By May, Anderson had secured private financing — very low budget, Lerner acknowledges — to pay for the film. By setting it in Wayland, Mass., where Lerner and Sneider attended high school, and using friends in the cast and crew (classmate Quyen Tran MFA '07 served as director of photography) he was able to make the money last.

"Shooting in my hometown really made it possible to get the film financed," Lerner says "It was a big community effort. I used my parents house for the crew, we shot in my friends' houses, the local delis and coffee shops donated food. Even the police cooperated with us: Wayland police helped us block off streets. Without the support of all the people in my town, the film would not have been possible to pull off with our budget."

David Harris, son of an advertising executive and an attorney, also found a way to make a big film on a tiny budget.

A native of Bedford, Texas, a once-wooded suburb built in a former ranching community near Dallas/Ft. Worth, Harris developed a strong eye for visual detail at the Rhode Island School of Design. When he graduated, he took a job as creative director of a small advertising agency in Texas before deciding to make a short film about bullying and school violence. "The Knocking Box" screened at several festivals and served as a good learning experience, Harris says. "It ultimately drove me to grad school."

Harris says he chose UCLA because "it was a writer-director program and the focus was on independent filmmaking. I didn't want to generically learn about film. I wanted to learn to speak to actors and write scripts in a way that makes for good filmmaking."

When Harris graduated from UCLA, he got a job on the technical side of MTV New Media, which creates original content for the internet. Harris, who had penned the outline of "Savage County" while a student at UCLA, pitched the story to his boss, David Gale, who produced Alexander Payne's "Election" and distributed "Napoleon Dynamite." "I told him I thought the horror genre would work really well as a web series," Harris says. "and we did an eight minute pilot to show what it would look like.,

Harris married classmate and filmmaking colleague Amy Adrion MFA '07, and when he returned from his honeymoon he was surprised to discover the web series had been greenlit. He began working on the story, which had a budget of $250,000, with several other UCLA alumni, including producers Justin Wolske MFA ’08, Corey Wish ’05 and co-writer Daniel Alvarado, cinematographer Paul de Lumens and editor Gabriel Noguez ’08.

FTF2 Mindful that "Savage County" was too gory to secure sponsors, Harris produced a feature film cut of the web series to present to the network.
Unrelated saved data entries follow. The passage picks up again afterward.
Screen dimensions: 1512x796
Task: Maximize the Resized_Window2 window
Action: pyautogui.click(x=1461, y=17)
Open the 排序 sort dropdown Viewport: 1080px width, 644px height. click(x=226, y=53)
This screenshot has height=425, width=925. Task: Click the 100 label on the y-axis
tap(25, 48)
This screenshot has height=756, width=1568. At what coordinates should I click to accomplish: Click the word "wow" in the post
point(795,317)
In partnership with Eventful, which handled the "Paranormal Activity" campaign, MTV agreed to air the movie if 100,000 people saw the trailer for the project and wanted to see more.

The campaign began in late August, logged 130,000 demands and ran as part of the "October Block of Horror" on MTV2 on Oct. 7.
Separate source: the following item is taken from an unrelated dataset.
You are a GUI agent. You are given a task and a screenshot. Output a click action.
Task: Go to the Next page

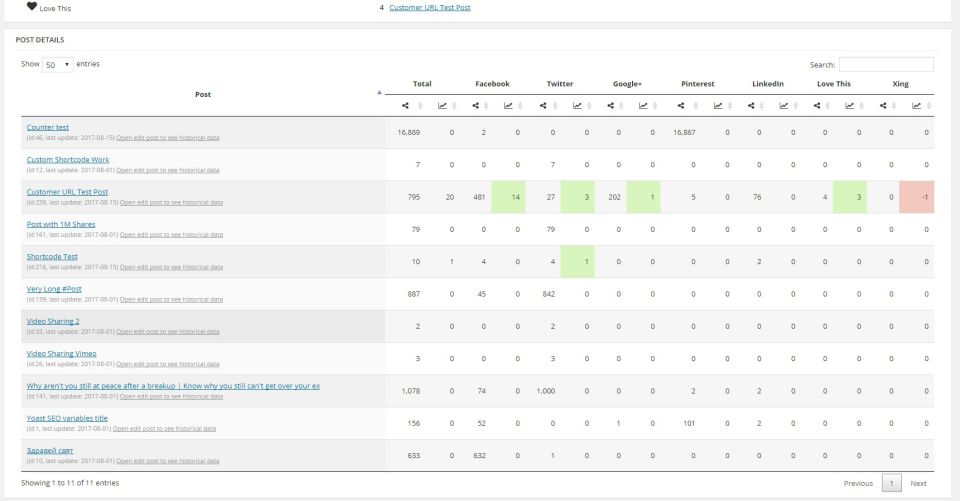pos(917,483)
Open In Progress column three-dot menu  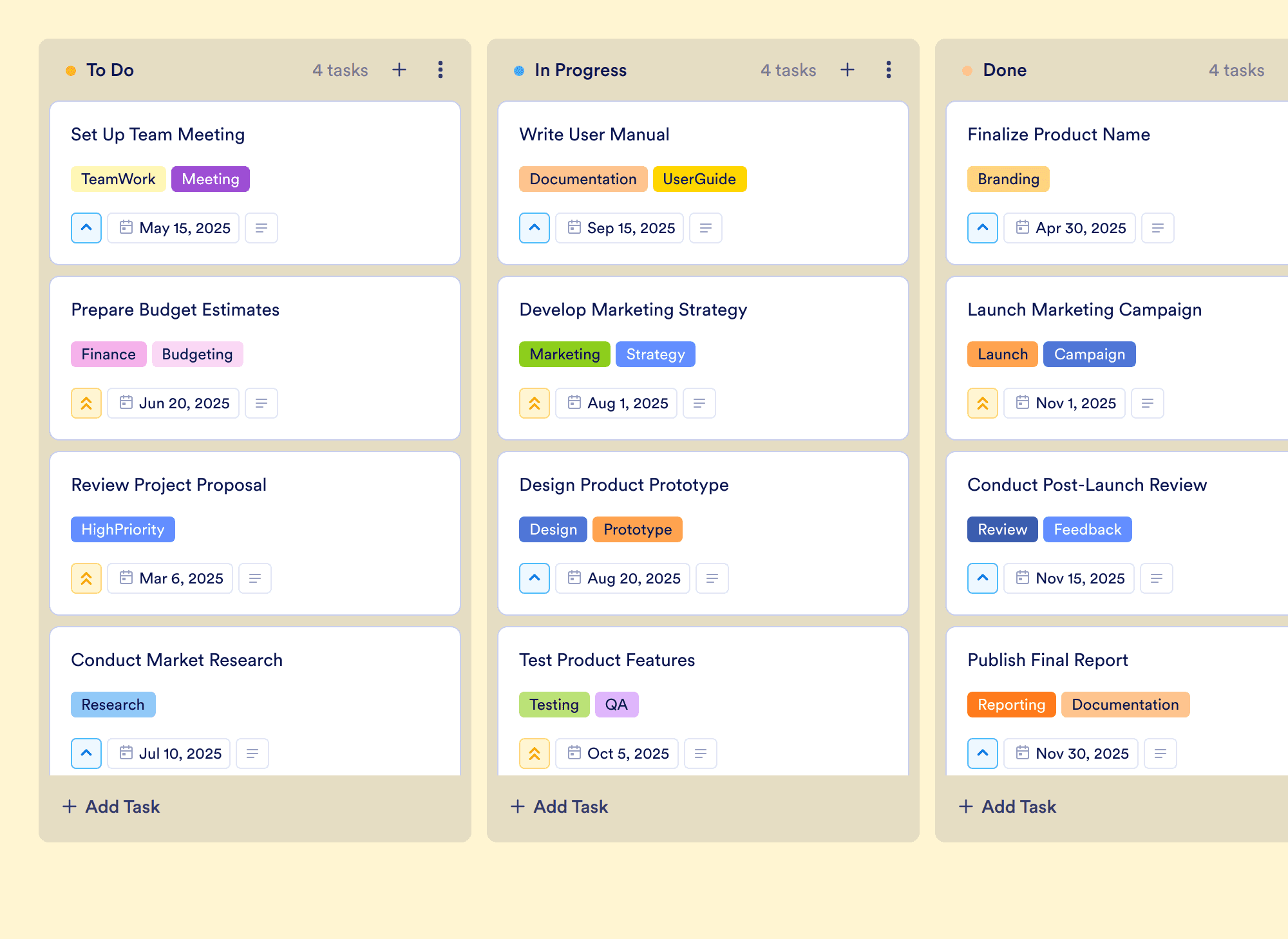click(889, 70)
While "Savage County" may not appear to be an example of "personal filmmaking" in the same way Sylvia's and Lerner's films are, the story "does come from my personal mythology," Harris says. "When I was a kid, we didn't have cable or VCR, so slasher flicks and 'skinemax' were the movies I would sneak into my friends' houses to watch after thir parents went to bed. Afterwards, we would go into the woods terrified that the toothless man in the abandoned house down the road was a murderer.

"Fortunately, ‘Savage County’ isn't my story in that it's not autobiographical, but certainly it's about the kinds of things I obsessed about as a kid."

While "Girlfriend" and "Dirty Girl" followed more traditional paths to success, "Savage County" offers "a counterpoint to the doom and gloom that's come to the festival circuit,” Harris says. “Abe's and Justin's films are welcome exceptions to the trend of festival favorites that never get real distribution. But even in a world where the theatrical audience doesn't support indie films, ‘Savage County’ provides a case study in using scrappy, inexpensive means to find an audience."

"Almost everything we did would have worked as well for a film made outside the walls of MTV," he added, because "it hinged on creative effort, not a big budget.”